Pengarang Gerson Poyk mengategorikan Mirah dari Banda sebagai novel sejarah. “Cerita ini berlangsung dalam satu semangat ekses absolut penjajahan. Ini bukan novel akhirat, juga bukan novel aurat yang imajinasinya menjadi bagian dari libido,” kata Gerson Poyk.

Berikutnya: cengkeh

Hanna Rambe, yang lahir di Jakarta pada 23 November 1940, menghasilkan berbagai karya yang telah diterbitkan. Di antaranya, Terhempas Prahara ke Pasifik, Seorang Lelaki di Waimital, Mencari Makna Hidupku (Biografi Ibu Suyatin Kartowijono, Tokoh Emansipasi Hak Perempuan dari 1928), Pelayaran Cadik Nusantara, dan sebuah novel ekologi tentang kehidupan gajah di hutan-hutan Sumatera, Pertarungan.

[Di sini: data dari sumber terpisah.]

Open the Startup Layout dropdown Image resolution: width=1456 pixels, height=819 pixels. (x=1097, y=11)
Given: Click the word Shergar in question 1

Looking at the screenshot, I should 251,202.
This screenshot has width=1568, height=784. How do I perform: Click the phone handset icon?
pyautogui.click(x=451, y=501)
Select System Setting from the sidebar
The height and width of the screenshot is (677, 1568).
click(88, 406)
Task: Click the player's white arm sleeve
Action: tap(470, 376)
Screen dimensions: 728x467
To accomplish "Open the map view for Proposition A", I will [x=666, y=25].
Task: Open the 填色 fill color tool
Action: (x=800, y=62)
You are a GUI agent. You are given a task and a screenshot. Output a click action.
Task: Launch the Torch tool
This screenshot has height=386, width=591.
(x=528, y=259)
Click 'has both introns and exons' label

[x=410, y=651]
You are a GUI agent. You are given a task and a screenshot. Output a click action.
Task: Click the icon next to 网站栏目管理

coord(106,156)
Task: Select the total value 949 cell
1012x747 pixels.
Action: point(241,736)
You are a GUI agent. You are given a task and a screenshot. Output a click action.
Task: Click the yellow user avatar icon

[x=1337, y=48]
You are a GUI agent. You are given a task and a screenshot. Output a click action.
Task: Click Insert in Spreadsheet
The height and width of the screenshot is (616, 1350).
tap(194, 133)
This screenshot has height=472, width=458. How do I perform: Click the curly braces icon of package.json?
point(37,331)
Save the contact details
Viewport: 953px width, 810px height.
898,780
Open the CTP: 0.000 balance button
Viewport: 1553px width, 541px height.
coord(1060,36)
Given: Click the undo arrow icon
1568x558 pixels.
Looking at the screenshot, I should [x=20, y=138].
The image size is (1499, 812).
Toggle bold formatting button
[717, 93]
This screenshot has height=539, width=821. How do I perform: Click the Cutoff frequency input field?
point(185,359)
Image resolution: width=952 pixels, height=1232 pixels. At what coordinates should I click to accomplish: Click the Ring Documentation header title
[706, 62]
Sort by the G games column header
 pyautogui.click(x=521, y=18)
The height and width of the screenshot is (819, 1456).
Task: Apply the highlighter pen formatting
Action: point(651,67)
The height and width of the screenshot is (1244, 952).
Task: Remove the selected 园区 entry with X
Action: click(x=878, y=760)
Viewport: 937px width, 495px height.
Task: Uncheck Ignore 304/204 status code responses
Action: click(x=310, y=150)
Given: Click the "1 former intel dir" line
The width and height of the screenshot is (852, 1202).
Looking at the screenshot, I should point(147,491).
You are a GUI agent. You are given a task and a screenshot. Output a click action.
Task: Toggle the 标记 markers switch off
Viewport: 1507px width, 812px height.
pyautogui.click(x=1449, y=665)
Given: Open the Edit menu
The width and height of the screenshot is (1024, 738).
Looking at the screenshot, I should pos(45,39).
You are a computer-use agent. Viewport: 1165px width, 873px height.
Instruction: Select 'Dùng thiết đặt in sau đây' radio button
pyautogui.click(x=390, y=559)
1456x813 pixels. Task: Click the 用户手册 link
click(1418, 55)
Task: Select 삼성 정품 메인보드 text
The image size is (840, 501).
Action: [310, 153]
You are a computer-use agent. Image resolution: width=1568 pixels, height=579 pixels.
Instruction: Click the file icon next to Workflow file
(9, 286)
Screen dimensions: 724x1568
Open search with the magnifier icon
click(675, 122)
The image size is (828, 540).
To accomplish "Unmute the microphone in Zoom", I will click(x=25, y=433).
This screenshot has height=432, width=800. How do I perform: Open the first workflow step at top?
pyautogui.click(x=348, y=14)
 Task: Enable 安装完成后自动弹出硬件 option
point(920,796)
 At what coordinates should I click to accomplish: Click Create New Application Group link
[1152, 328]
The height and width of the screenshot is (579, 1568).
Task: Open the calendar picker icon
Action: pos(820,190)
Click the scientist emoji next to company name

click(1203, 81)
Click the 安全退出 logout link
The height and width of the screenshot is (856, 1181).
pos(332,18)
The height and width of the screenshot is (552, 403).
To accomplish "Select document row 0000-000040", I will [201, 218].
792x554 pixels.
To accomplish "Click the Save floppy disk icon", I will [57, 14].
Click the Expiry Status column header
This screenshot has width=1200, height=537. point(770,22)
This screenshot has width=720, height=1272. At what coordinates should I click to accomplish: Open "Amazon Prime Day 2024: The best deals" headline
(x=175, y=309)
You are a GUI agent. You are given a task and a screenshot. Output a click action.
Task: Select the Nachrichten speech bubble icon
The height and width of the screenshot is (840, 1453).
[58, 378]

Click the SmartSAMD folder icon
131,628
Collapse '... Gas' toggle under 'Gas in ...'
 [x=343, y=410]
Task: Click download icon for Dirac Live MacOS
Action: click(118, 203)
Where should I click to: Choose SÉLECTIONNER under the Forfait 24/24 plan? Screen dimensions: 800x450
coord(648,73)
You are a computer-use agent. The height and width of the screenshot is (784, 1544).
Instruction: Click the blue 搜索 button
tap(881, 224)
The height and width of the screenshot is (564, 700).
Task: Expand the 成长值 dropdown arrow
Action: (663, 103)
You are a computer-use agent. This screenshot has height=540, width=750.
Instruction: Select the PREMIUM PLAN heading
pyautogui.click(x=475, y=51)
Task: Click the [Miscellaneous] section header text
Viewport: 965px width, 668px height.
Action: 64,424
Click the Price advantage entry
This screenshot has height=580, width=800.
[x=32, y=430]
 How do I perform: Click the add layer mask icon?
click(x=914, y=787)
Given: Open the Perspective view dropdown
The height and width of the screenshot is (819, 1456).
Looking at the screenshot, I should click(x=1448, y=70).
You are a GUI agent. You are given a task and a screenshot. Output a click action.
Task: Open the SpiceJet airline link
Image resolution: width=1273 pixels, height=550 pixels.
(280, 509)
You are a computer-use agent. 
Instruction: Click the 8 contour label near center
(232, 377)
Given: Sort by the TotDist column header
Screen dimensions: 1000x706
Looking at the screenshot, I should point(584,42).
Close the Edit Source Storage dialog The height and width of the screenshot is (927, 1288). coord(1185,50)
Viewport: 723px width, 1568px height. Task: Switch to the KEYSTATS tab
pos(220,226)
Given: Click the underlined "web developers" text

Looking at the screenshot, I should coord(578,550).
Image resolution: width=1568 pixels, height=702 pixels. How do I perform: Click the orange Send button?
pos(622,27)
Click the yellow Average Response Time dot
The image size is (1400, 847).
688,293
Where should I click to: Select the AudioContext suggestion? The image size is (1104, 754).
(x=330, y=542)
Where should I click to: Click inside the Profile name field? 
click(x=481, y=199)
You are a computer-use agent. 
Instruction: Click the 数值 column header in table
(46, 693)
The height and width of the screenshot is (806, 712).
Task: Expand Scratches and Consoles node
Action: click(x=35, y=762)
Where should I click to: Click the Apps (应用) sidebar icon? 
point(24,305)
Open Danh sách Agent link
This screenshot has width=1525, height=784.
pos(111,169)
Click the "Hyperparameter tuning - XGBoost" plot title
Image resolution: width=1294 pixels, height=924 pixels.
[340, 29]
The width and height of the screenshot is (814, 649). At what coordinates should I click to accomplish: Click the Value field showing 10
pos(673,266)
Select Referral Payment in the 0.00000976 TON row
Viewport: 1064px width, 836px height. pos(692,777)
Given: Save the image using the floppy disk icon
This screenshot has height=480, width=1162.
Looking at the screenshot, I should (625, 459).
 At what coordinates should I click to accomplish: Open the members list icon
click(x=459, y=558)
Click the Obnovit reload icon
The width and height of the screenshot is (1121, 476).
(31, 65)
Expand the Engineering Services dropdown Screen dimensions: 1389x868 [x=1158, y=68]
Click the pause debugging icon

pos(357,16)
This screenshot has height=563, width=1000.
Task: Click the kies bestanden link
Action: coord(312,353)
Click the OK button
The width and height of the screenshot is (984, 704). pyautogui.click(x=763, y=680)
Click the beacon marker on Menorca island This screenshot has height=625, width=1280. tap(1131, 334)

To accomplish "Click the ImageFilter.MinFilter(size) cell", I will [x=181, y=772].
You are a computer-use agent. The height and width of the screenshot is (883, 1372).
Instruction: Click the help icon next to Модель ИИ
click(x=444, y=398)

Mantan jurnalis Sinar Harapan ini sedang menyiapkan sebuah novel tentang fenomena di perkebunan cengkeh. “Kita suka membangga- banggakan betapa subur dan kayanya alam Indonesia. Akan tetapi, kita tidak pernah merenungkan tentang pala, cengkeh, dan rempah-rempah lainnya, sekian ratus tahun diperdagangkan oleh orang-orang Belanda, Arab, dan Cina,” tuturnya. “Saya ingin mengajak untuk mencintai negeri yang kaya ini. Jangan jadi maling.” (LAM)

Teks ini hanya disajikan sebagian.